#LaVerdadVerdad: Revocar esa medida

La salud es un bien público que puede ser servido por actores privados. Las clínicas son empresas de salud. Las empresas, en un régimen de libertad económica como el nuestro, están sometidas a las reglas del mercado. La primera y fundamental es la pluralidad de oferentes.

Los concurrentes al mercado de la salud, los pacientes, deben gozar de la libertad de elección garantizada a cualquier consumidor. La posibilidad de elegir clínicas, médicos y laboratorios es parte integral de esa libertad.

Los actores del sistema no están facultados para reducir esa capacidad de elección. La decisión tomada por la Asociación de Clínicas Privadas sobre la obligación de los pacientes de utilizar en exclusiva, para los análisis y estudios de imágenes, los laboratorios internos de los centros clínicos restringe la capacidad de elección de los pacientes.

La restricción de la capacidad de elección en materia de análisis de laboratorio tendría efectos secundarios negativos para la calidad de la atención, la economía de los pacientes y la competitividad en el mercado privado de la atención.

Los estándares de calidad de las clínicas privadas en materia de laboratorios clínicos no son homogéneos. Las diferencias vienen establecidas por la capacidad financiera de las clínicas, el equipamiento del laboratorio y el nivel formativo del personal. La Asociación de Clínicas Privadas no está en condiciones de garantizar el mismo nivel de calidad de atención en cualquiera de sus centros afiliados.
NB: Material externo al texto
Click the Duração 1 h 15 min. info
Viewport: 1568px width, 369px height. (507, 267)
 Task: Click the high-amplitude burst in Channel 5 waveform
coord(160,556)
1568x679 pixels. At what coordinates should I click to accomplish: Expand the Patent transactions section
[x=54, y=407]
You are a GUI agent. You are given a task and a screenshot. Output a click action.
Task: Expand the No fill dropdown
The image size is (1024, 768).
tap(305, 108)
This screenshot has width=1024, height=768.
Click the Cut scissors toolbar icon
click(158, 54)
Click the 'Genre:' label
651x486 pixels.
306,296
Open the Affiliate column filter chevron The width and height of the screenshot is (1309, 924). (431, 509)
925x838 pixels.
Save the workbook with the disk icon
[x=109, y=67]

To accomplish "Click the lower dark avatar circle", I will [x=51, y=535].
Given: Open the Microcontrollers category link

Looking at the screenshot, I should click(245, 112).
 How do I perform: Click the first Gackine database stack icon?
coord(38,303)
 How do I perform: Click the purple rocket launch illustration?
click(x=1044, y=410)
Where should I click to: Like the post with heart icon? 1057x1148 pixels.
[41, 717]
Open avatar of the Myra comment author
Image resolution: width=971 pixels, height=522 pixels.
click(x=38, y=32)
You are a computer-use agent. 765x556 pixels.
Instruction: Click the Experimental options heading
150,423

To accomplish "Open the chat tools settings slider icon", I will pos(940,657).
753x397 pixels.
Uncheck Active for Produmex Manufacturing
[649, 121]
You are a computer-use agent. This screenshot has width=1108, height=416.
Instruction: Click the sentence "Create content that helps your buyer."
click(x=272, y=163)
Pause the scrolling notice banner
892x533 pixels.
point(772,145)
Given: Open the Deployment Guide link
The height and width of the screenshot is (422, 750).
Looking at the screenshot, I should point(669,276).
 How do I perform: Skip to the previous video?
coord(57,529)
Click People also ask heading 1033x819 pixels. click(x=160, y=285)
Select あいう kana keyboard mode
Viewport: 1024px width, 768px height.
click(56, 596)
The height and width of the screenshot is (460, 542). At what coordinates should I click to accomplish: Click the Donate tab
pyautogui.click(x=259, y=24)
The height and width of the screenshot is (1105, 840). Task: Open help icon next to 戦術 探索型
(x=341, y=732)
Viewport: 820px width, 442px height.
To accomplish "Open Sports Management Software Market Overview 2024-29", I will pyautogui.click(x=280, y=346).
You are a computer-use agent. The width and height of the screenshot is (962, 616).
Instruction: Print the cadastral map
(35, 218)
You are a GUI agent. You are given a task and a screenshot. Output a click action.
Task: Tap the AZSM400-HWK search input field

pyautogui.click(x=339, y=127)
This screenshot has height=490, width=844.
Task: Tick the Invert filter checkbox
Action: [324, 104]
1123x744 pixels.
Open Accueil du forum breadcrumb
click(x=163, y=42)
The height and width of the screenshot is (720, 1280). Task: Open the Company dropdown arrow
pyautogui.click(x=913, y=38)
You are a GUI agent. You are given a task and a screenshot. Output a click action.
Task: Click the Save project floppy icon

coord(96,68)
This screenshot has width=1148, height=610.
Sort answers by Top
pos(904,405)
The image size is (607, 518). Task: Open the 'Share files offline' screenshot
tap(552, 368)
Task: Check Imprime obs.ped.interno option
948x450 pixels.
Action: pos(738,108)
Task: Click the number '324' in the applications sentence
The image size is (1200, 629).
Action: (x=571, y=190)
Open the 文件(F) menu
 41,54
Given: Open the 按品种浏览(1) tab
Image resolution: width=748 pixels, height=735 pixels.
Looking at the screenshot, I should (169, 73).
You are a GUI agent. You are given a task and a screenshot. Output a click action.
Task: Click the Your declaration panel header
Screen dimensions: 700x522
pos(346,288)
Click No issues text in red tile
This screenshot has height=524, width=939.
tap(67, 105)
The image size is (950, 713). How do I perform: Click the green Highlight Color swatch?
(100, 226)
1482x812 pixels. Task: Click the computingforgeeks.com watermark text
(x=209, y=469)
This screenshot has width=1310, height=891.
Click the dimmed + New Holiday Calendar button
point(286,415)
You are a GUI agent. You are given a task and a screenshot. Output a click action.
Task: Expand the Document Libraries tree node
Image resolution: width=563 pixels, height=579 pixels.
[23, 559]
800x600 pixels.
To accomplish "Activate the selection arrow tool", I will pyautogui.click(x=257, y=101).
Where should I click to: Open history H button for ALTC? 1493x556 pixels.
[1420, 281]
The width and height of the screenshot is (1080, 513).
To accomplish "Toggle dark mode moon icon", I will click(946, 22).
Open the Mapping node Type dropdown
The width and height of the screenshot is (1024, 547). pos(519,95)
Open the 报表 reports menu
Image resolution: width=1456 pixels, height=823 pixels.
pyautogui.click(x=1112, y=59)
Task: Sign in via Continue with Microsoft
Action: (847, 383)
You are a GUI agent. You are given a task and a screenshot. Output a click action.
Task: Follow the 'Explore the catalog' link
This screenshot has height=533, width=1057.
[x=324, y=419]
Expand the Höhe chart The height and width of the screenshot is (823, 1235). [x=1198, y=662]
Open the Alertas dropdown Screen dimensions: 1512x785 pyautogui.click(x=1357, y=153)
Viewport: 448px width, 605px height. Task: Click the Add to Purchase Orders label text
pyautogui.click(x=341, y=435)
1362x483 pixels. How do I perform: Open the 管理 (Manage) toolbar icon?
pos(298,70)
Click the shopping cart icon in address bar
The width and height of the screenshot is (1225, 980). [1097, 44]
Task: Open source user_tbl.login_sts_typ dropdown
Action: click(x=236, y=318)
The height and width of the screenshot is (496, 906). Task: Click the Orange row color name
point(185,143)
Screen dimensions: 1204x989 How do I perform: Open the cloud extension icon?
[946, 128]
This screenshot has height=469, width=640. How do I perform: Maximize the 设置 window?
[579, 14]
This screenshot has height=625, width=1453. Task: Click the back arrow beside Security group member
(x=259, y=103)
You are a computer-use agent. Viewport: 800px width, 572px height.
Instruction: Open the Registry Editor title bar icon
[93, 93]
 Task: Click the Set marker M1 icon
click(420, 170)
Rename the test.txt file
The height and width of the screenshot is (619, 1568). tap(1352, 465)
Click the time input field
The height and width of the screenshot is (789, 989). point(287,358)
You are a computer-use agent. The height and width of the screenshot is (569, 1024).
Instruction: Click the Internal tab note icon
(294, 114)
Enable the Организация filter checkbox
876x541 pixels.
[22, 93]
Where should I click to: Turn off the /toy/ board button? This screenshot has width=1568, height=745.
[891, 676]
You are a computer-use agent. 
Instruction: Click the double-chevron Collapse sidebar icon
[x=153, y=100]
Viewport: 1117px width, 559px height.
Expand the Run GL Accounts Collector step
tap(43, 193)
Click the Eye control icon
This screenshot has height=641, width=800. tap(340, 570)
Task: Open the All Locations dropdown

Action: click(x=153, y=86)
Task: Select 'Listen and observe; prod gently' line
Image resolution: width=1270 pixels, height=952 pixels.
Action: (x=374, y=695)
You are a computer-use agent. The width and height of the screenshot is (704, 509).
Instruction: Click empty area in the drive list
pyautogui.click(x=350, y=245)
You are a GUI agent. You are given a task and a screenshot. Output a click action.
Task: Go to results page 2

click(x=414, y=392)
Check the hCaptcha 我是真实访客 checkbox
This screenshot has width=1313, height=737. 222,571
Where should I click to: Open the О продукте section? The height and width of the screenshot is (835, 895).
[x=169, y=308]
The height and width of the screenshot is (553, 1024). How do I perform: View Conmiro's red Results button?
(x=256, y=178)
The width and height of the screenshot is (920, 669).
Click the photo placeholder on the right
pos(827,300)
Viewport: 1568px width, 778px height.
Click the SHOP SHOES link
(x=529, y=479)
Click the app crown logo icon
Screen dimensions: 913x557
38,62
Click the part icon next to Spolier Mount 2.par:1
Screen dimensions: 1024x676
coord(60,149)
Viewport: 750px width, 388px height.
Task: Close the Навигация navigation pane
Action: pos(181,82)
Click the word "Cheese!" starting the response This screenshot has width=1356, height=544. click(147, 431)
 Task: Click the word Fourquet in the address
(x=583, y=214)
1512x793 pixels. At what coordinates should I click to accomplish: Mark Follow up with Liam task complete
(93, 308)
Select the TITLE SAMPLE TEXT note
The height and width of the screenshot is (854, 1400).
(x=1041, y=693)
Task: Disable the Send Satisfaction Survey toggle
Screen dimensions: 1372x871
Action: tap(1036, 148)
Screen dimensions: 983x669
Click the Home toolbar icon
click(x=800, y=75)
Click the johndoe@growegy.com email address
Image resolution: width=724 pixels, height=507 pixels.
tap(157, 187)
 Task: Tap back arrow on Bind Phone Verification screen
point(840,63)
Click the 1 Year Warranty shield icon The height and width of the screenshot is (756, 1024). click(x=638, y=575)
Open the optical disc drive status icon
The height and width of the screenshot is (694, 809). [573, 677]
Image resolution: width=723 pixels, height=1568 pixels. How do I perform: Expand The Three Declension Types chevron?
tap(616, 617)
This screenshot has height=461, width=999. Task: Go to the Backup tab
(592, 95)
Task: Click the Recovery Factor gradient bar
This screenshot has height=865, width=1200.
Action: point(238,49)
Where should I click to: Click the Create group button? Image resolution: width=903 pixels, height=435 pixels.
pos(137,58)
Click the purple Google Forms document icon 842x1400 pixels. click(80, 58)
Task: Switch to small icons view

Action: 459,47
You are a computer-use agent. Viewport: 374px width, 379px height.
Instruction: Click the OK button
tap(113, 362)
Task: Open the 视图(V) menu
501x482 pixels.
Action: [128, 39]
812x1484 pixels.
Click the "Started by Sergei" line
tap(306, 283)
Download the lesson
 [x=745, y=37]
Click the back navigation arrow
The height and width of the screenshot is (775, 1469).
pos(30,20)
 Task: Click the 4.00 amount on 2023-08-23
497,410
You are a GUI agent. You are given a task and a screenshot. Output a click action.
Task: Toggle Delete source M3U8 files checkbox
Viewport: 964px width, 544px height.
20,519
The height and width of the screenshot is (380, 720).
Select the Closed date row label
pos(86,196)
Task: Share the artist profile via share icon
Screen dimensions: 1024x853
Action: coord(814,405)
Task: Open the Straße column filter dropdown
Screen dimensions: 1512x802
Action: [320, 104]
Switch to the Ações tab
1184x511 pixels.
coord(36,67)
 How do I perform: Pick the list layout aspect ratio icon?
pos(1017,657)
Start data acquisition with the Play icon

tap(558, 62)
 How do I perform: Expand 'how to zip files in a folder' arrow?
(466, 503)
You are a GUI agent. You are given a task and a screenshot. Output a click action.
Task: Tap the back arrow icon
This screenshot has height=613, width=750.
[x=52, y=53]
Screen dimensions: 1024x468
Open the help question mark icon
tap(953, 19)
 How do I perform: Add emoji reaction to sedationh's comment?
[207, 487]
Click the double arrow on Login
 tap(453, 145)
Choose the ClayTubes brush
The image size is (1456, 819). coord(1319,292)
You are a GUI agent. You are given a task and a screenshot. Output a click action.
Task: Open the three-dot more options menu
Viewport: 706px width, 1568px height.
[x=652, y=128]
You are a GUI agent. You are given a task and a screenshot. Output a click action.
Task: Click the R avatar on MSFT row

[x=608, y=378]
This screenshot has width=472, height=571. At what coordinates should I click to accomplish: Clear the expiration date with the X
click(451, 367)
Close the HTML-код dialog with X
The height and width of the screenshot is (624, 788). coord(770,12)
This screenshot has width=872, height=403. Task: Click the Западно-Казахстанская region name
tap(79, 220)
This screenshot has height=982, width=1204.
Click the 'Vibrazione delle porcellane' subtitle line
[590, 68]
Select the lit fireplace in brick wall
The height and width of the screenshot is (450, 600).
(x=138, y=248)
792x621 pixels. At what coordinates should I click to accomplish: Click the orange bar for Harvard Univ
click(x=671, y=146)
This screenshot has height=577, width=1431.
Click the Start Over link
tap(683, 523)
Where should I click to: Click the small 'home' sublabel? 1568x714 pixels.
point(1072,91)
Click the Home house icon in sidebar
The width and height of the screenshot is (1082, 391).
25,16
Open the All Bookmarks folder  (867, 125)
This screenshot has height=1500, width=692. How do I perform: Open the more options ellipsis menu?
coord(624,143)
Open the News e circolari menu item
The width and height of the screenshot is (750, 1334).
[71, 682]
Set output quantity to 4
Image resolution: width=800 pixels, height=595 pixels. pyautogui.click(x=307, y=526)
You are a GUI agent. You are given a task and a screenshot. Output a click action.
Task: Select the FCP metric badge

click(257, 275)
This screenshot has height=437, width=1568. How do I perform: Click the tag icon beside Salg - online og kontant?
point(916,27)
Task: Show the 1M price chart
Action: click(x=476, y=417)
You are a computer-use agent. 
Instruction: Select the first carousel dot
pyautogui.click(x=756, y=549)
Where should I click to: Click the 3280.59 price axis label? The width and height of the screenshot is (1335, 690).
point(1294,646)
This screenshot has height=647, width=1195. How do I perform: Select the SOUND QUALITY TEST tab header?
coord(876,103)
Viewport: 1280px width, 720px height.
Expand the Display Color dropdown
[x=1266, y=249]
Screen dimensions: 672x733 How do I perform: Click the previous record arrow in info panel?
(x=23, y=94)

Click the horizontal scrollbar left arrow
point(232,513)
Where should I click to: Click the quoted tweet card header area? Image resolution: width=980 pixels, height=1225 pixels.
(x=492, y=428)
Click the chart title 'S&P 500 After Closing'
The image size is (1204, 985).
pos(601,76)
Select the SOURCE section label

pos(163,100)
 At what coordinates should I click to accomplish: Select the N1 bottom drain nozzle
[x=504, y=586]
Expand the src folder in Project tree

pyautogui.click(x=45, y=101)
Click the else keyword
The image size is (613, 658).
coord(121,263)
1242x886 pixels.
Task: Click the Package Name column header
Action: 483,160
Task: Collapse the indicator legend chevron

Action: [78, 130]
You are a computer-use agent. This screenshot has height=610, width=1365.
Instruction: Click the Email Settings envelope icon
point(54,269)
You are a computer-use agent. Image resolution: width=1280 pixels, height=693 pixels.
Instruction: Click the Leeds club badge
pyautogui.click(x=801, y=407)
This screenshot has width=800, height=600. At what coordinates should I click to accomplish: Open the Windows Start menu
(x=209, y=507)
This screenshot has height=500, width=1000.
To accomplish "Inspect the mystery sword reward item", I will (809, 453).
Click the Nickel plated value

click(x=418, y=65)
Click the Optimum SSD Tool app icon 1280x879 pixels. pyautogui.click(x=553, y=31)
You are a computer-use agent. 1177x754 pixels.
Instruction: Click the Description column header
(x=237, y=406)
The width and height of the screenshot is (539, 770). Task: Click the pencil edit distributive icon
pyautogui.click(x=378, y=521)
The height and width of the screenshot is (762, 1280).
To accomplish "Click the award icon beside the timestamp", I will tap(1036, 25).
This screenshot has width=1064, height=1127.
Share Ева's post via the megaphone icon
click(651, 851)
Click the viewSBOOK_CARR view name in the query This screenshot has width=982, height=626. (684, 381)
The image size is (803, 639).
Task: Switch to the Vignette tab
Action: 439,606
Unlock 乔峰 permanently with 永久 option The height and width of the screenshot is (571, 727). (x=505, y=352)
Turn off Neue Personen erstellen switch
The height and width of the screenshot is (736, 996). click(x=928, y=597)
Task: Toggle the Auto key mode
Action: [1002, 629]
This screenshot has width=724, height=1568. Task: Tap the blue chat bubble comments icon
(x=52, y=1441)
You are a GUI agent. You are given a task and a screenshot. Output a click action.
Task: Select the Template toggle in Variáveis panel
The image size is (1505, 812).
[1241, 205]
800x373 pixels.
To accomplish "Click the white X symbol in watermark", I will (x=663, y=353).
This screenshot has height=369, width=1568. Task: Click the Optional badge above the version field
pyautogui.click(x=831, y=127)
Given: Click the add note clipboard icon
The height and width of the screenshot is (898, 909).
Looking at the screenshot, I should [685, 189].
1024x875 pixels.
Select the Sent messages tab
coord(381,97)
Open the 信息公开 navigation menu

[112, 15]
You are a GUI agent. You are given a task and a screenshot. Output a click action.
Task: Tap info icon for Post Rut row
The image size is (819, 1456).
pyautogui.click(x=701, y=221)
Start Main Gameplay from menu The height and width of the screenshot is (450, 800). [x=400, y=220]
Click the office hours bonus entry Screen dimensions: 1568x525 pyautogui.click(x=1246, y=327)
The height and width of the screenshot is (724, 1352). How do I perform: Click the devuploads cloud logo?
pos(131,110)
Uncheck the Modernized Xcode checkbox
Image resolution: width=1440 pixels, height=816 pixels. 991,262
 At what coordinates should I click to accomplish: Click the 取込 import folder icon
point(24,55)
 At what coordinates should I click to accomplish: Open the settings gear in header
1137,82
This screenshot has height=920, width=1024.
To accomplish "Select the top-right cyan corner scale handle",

La decisión conspira en contra de la economía de los pacientes, porque los convierte en consumidores pasivos sin capacidad de analizar opciones competitivas en cuanto a los precios. Los laboratorios internos podrían colocar tarifas más altas producto de su posición dominante.

La concentración de tan importante porcentaje de análisis y estudios de imágenes en los laboratorios internos de las clínicas reduce la capacidad de competir de los laboratorios privados externos, causando un deterioro general de la calidad de estos servicios.

La mala calidad de análisis y estudios de imágenes no puede atribuirse de manera universal a todos los servicios externos de laboratorios privados, porque nuestro país cuenta con instituciones de este tipo que cumplen con los estándares de calidad más rigurosos del mundo.

En ningún mercado, y mucho menos el de salud, pueden permitir las autoridades nacionales que se cree un mercado cautivo contrario a la Constitución y las leyes adjetivas. La Asociación de Clínicas Privadas debe revocar esa medida.